As a kid I loved banging on things and making loud, annoying noises. I'd hit metal pans together, click my tongue, whistle, holler, and stomp my feet, twiddle my fingers on plastic bins, jiggle door handles, and make all sorts of funny sounds with my throat. It was a blast. Apparently that sort of attitude towards random sounds has stuck with percussionist Christian Wolfarth throughout the years.

 

For 4 Ears

I was a little perplexed when I first heard this record. Wolfarth is a percussionist who has performed solo and in groups, typically in avant garde or experimental settings and typically defying what most people would consider the role of a drummer. The first track (all of them unnamed) on this eponymous record features no clear sign of percussive work. In fact, it sort of sounds like a communication tower getting struck by an electromagnetic field and then having birds rain down on it from the sky. There's all sorts of shrieks and shrill whines, but little sign that any of this is coming from a drum set. Wolfarth tends to stay way from digital manipulation according to his website, so I was even more perplexed to hear this coming from a mostly acoustic musician. Then the second track started and I began to get more out of Wolfarth than I had expected. Sounding like a child let loose in a factory full of potential snares and cymbals, Wolfarth unleashes a fury of finger tapping rolls and unusual percussive sounds backed by the wash of sand, rain, electricity, and wind. His approach to his craft is exactly the opposite of most drumming in its most popular form. Instead of bombast and intense, nearly super-human fills, time signatures, and polyrhythms, Wolfarth makes simplicity and timbre his weapons of choice. The tapping, skipping, and gushing of sound all become hypnotic after long.

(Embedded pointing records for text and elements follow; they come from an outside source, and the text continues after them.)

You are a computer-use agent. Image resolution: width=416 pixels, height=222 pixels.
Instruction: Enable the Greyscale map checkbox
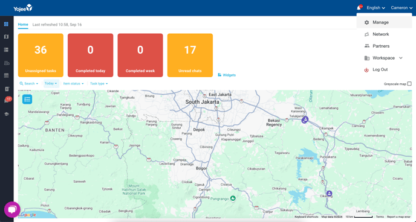coord(409,84)
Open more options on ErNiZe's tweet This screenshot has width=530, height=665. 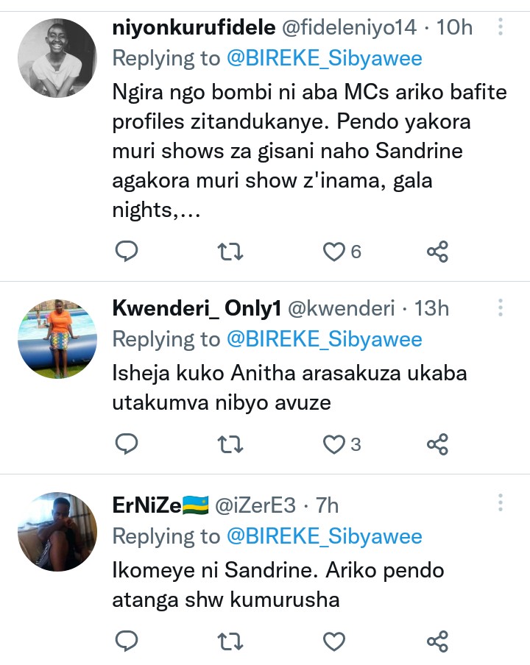click(501, 504)
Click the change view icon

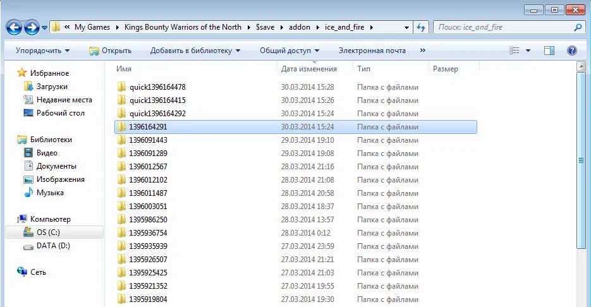click(515, 51)
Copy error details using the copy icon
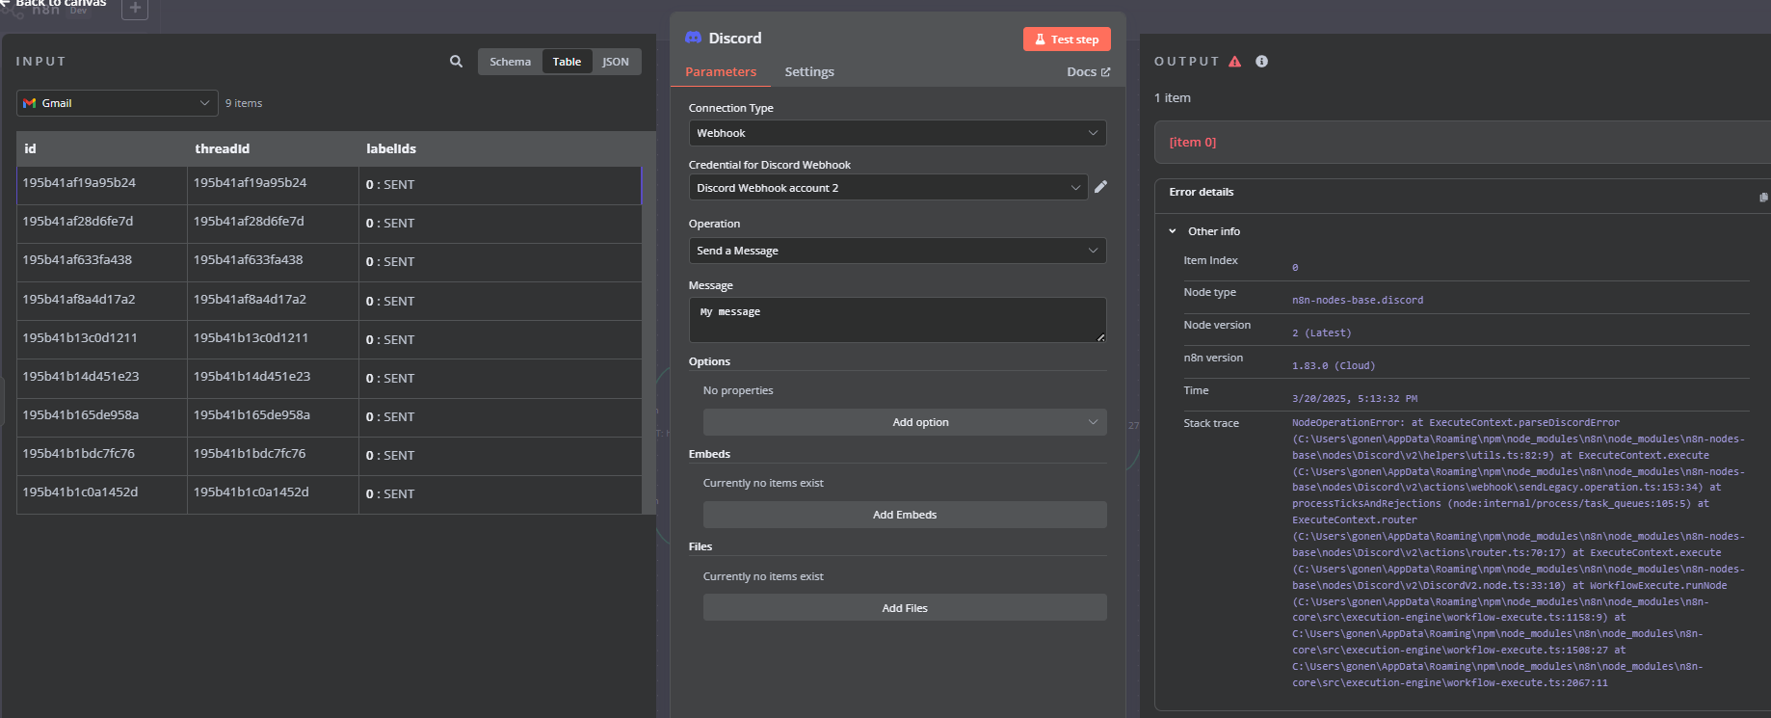 tap(1762, 197)
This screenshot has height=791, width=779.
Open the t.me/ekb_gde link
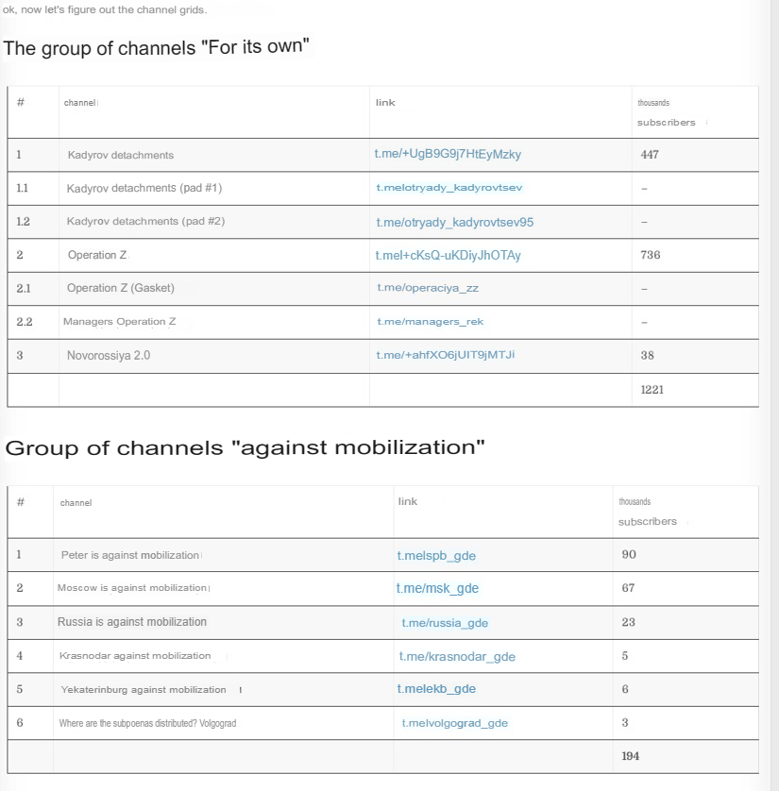(x=436, y=689)
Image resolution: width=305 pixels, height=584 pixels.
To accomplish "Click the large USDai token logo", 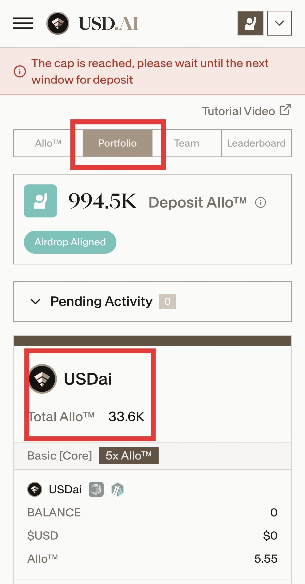I will pyautogui.click(x=42, y=379).
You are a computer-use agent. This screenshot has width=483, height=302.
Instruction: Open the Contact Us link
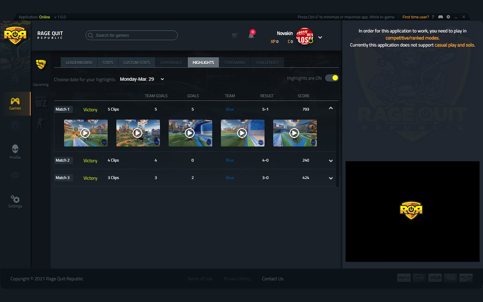point(272,278)
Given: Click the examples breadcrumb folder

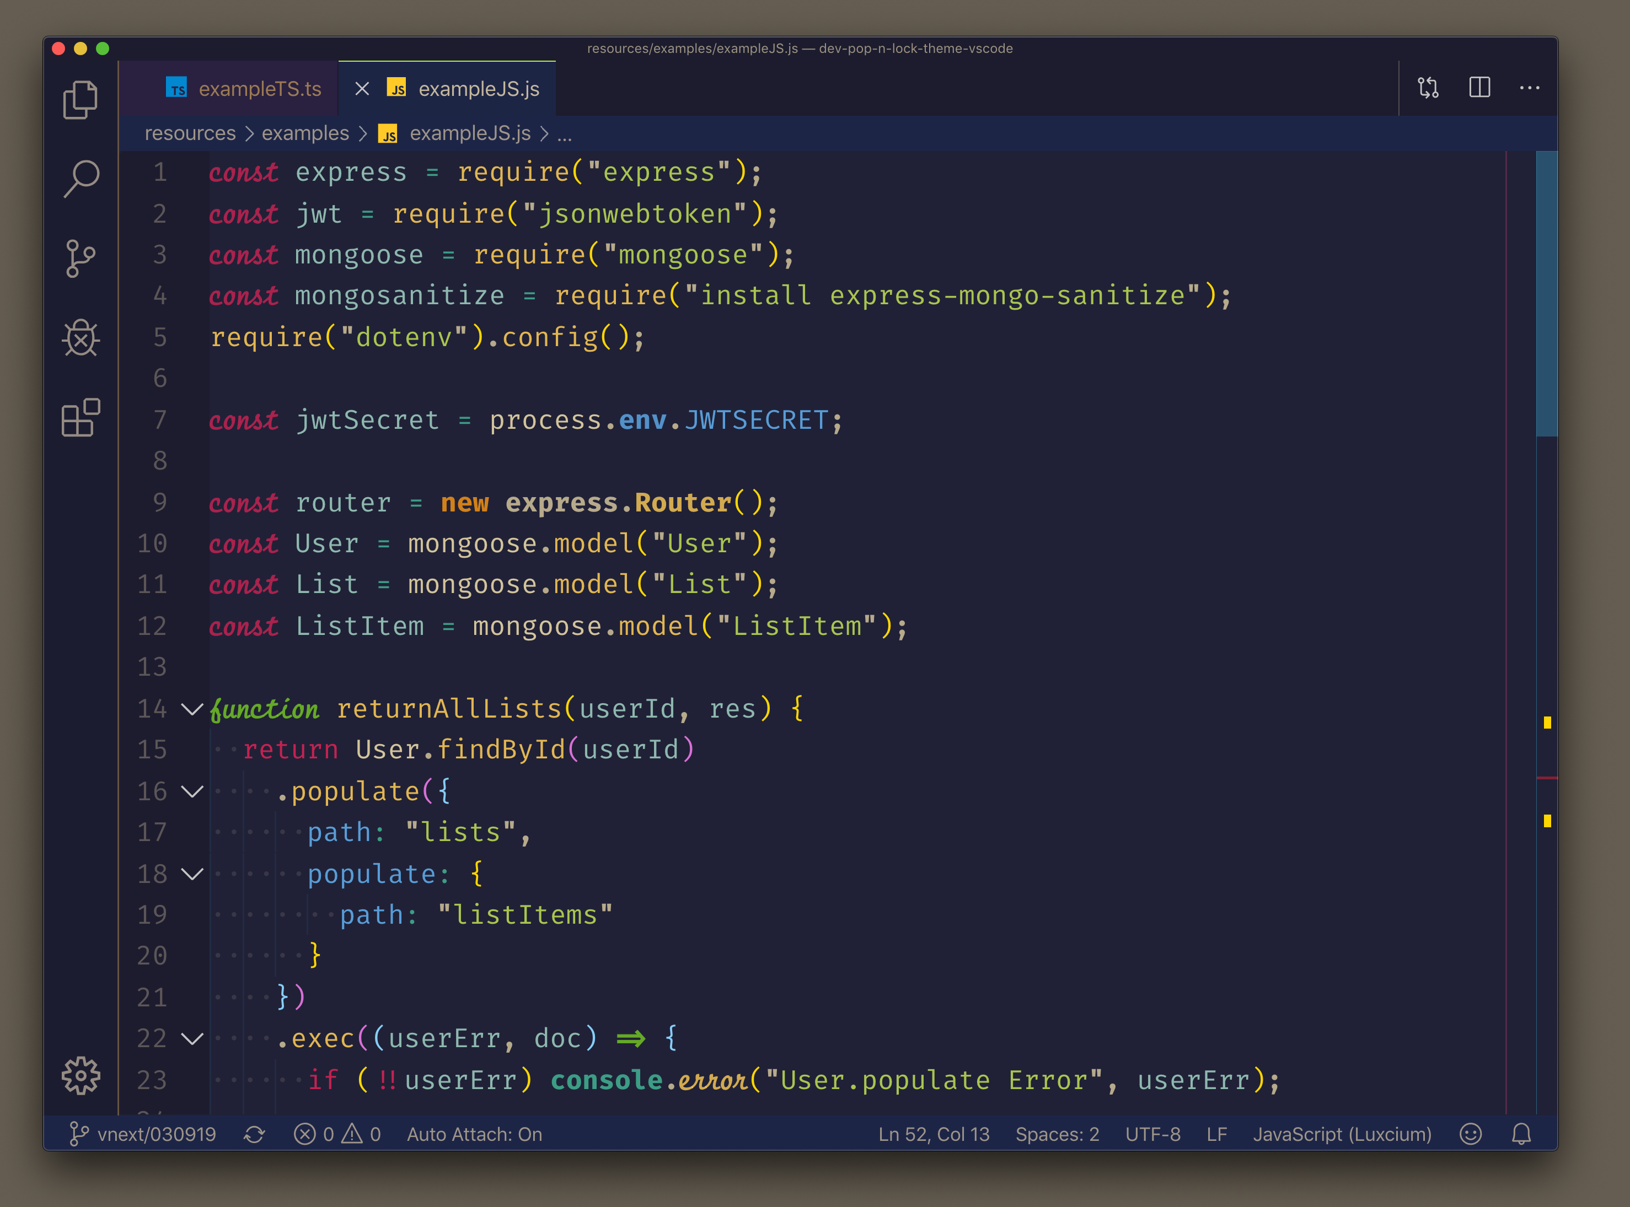Looking at the screenshot, I should (x=305, y=134).
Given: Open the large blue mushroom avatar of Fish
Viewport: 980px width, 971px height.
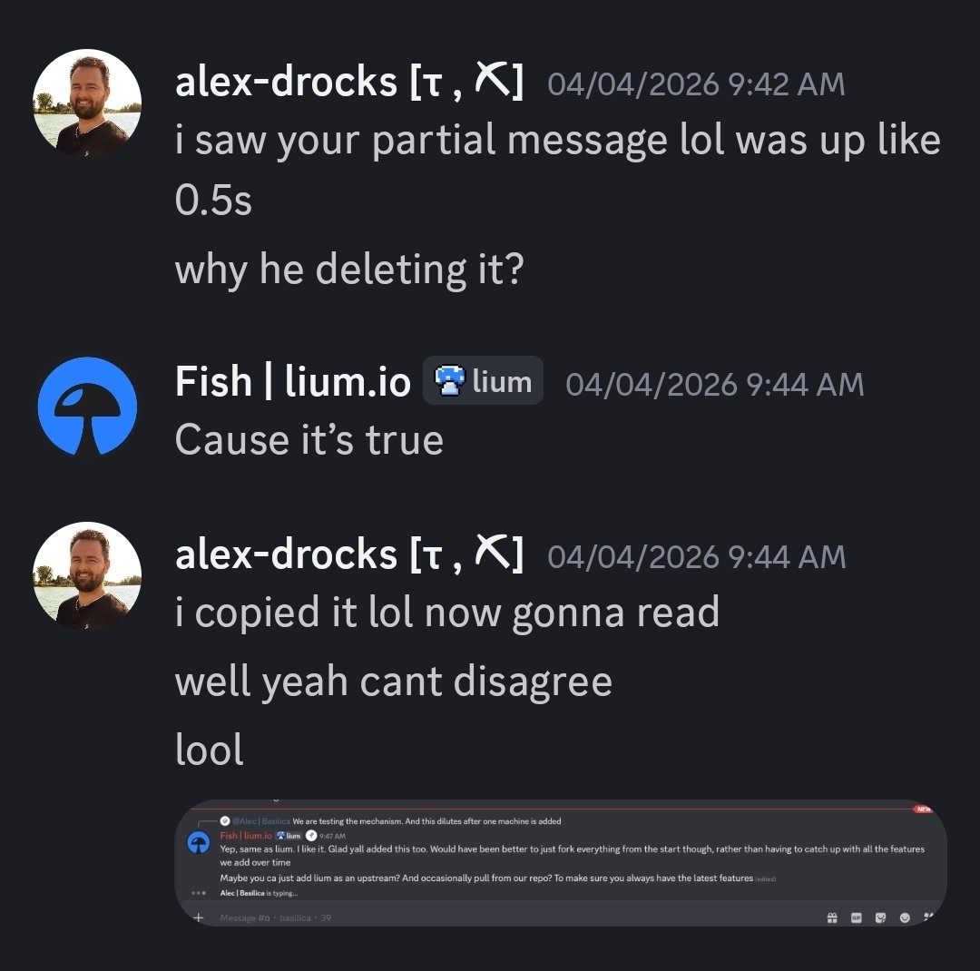Looking at the screenshot, I should pyautogui.click(x=87, y=407).
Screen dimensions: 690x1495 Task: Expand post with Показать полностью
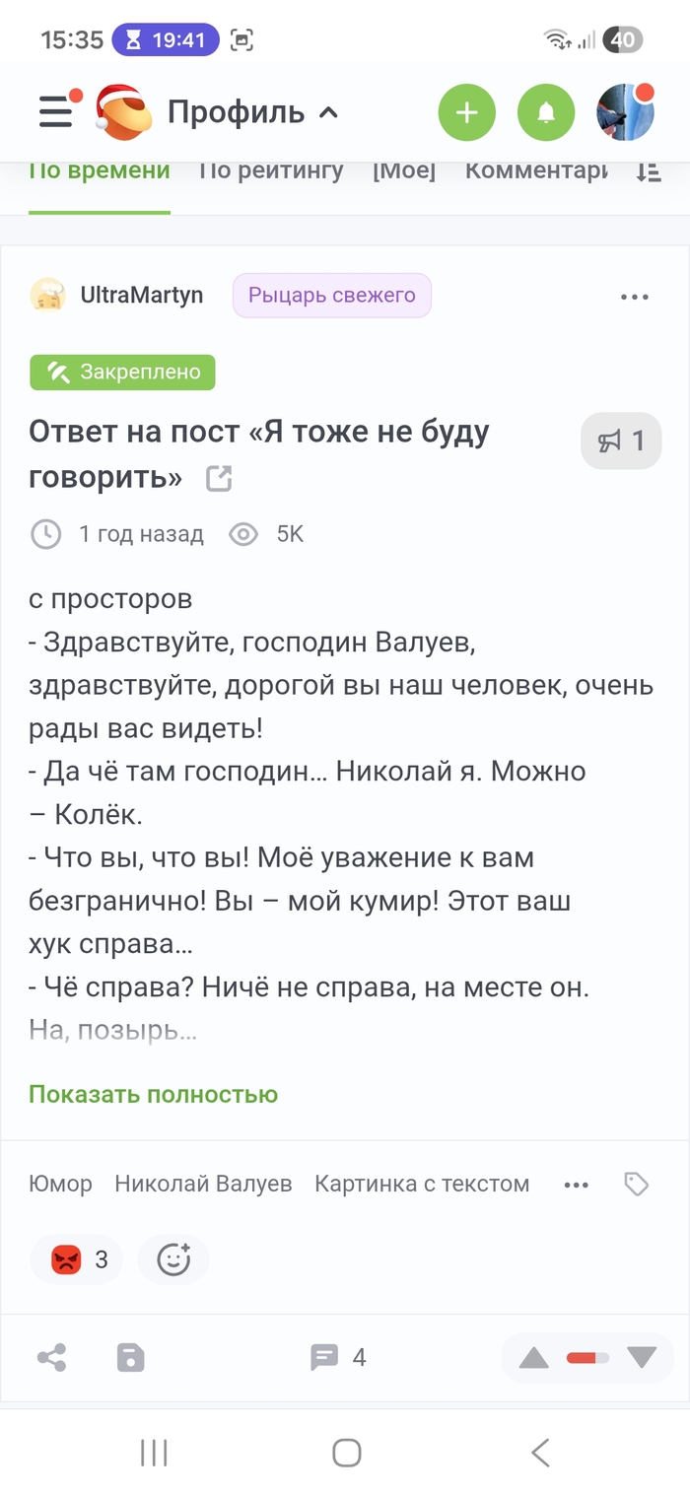pos(153,1094)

As a kid, Wolfarth is obviously unafraid to try anything, mixing and matching patterns with sounds in fun ways. As a musician, Wolfarth understands that some modes of expression are juvenile, doing more to make the music uninteresting rather than vice versa. With that in mind, Wolfarth never extends his playfulness into dull regions; this is going to be a more entertaining listen than sitting down in front of a young percussionist who has never tapped out a rhythm before. My only complaint is that, in an effort that seems have more to do with record length than composition, Wolfarth tends to stretch out some songs well past their welcome point. Where he could've ended some of the longer pieces when the percussion stopped, Wolfarth instead emphasizes some very electronic aspects of his music, letting some tones carry on incessantly, without change, for many minutes too long.

The album closes the same way it opened, with a strange collage of chime-like distortion and rumbling bells. There seems to be little percussion involved, digital processing taking place of the finger-tapping, plastic sounding percussion that dominated the middle portion of the record. I like this record quite a lot, mainly because its so playful, but also because it reminds me of how much I just like to play with sounds. Wolfarth took a very simple concept and made it intriguing, giving every inner percussionist some hope that there is something worth hearing at the ends of their hands.